Is Grokking Dynamic Programming Patterns for Coding Interviews worth it? Conclusion

YES, Grokking Dynamic Programming Patterns for Coding Interviews on Educative.io is worth it.

These problems are mind-melting. But with the help of Design Gurus, you’ll learn how to navigate common dynamic programming problems and solutions.

And by knowing how to solve dynamic programming problems, you’ll be able to face (and hopefully ace) the coding interview.

Up Next: 11 FAANG Interview Prep Resources You Can’t Afford to Miss Out On

  1. Is Grokking Dynamic Programming Patterns for Coding Interviews worth it?

    Yes, Grokking Dynamic Programming Patterns for Coding Interviews on Educative.io is worth it. With this dynamic programming course, you’ll learn how to navigate common dynamic programming problems and solutions. And by knowing how to solve dynamic programming problems, you’ll be able to face (and hopefully ace) the coding interview.

  2. What are some characteristics of dynamic programming?
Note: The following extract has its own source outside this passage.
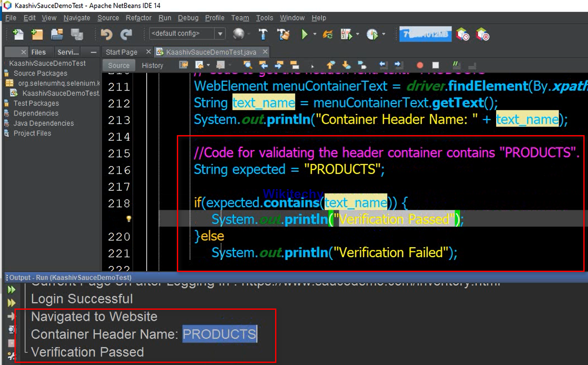This screenshot has width=588, height=365.
Task: Start macro recording with red circle
Action: click(x=420, y=65)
    Some characteristics of dynamic programming include 1.) the problem can be divided into stages with optimal policies for each stage 2.) the variable states in each stage of the process examines how future actions will be influenced by present decisions 3.) the programmer develops a recursive optimization procedure which builds a solution to the N-stage problem… We use the dynamic programming approach when there are problems that can be broken down into sub-problems. And this way the results can be reused.

  3. Where can I find dynamic programming problems and solutions?

    You can find dynamic programming problems and solutions in the course Grokking Dynamic Programming Patterns for Coding Interviews. This course is on Educative.io. And it contains some dynamic programming questions most frequently asked at coding interviews such as the Fibonacci sequence, 0/1 Knapsack, and more.